Background

Critically ill patients frequently require airway management in the field or in the Emergency Department (ED) [1]. Several investigations have shown that emergency airway management in the field and in the ED is associated with adverse events and complications (e.g., hypoxemia, oesophageal intubation, hypotension) [2, 3]. However, inadequate oxygenation and ventilation will lead to wrong outcome and therefore emergency airway management is of priority in resuscitation of critically ill patients [4, 5].

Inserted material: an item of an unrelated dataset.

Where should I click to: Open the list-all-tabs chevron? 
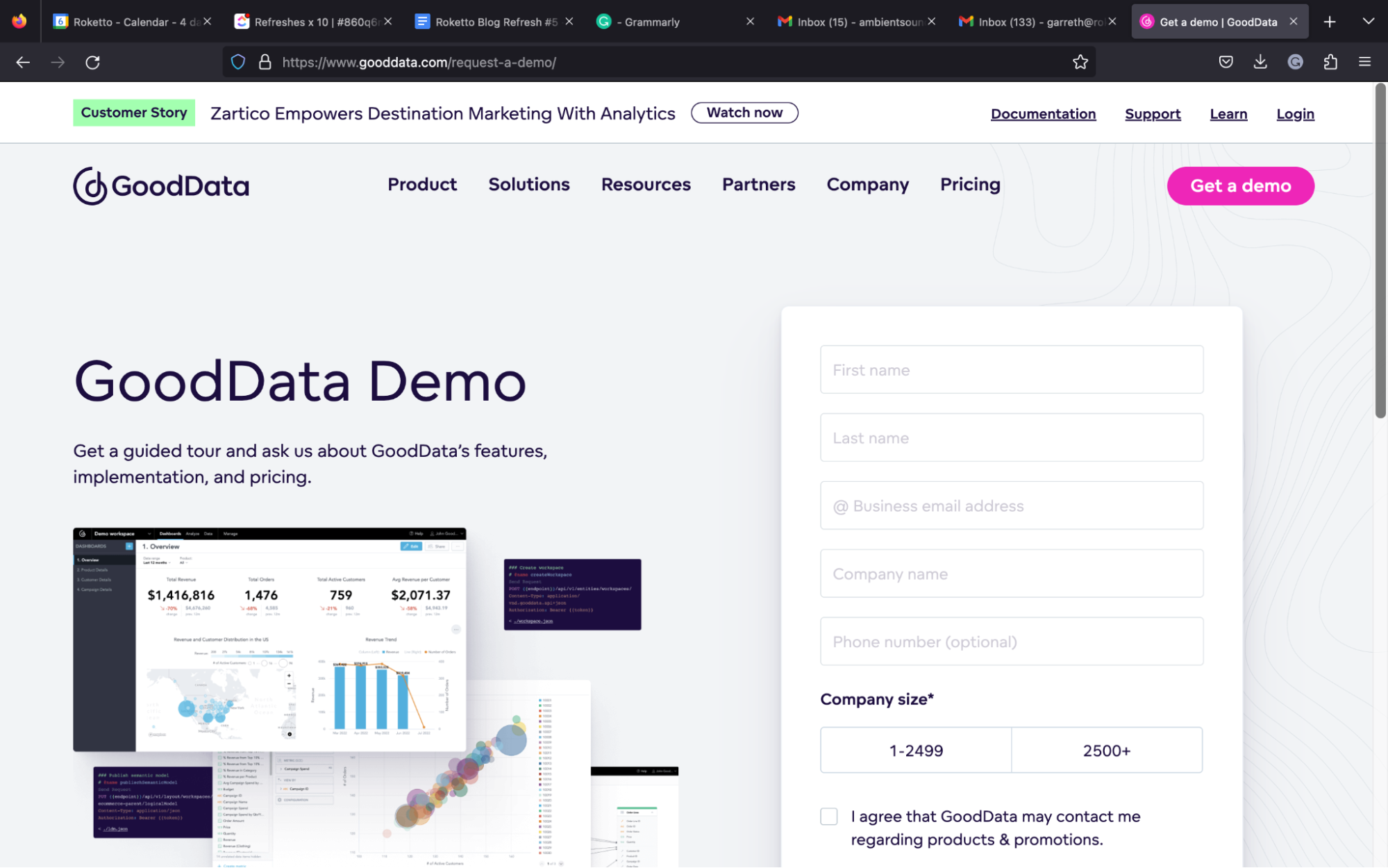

Studies have demonstrated that the number of intubation attempts is associated with increasing complication rates, therefore, the “first-pass intubation success” is an important concept in emergency airway management [6, 7]. ED Airway registries exist in some countries (e.g., Australia [8], North America [9, 10], Korea [11], Japan [12]), however data on emergency airway management in German EDs are still missing.

The aim of this study is to evaluate airway management in critically ill patients in the resuscitation room (RR) of a German ED in order to describe incidence, devices, techniques, success and complication rates.

Methods

Study design

This prospective single centre observational cohort [Observation of airway management in Emergency Department (OcEAN)] study was carried out from 1 September 2014 to 31 August 2015 in the ED of the University Hospital of Leipzig, Germany. The OcEAN study was approved by the ethical committee of the Medical Faculty of the University of Leipzig, Germany (265–14-25,082,014).

Setting

More than 34,000 patients are managed annually in the ED of the University Hospital of Leipzig, a level 1 trauma centre. However, about 50% of patients suffering from non-traumatic acute problems or emergencies. The out-of-hospital emergency care is provided by an EMS system staffed with paramedics and EMS physicians. In our institution, all non-traumatic critically ill patients in the RR are treated by a team of two nurses, one resident and one senior physician with emergency and intensive care competency. Patients fulfilling the non-trauma RR activation criteria according to Additional file 1: Table S1 (in the Supplemental material) are admitted to the RR, the others are treated in other regions of the ED as the observation unit or one of the single cabins.

Study definition and data collection

All adult non-traumatic critically ill patients needing airway management in the ED RR were consecutively included. Paediatric and trauma patients were excluded. For further analysis, data were documented in a self-developed and implemented airway registry form. The airway registry form included the “Utstein airway core variables” established in the out-of-hospital airway management, as well as parameters implemented in out-of-hospital and ED airway registries in North America and Austria, as well as other out-of-hospital studies from Germany [4, 5, 8, 9, 13,14,15,16].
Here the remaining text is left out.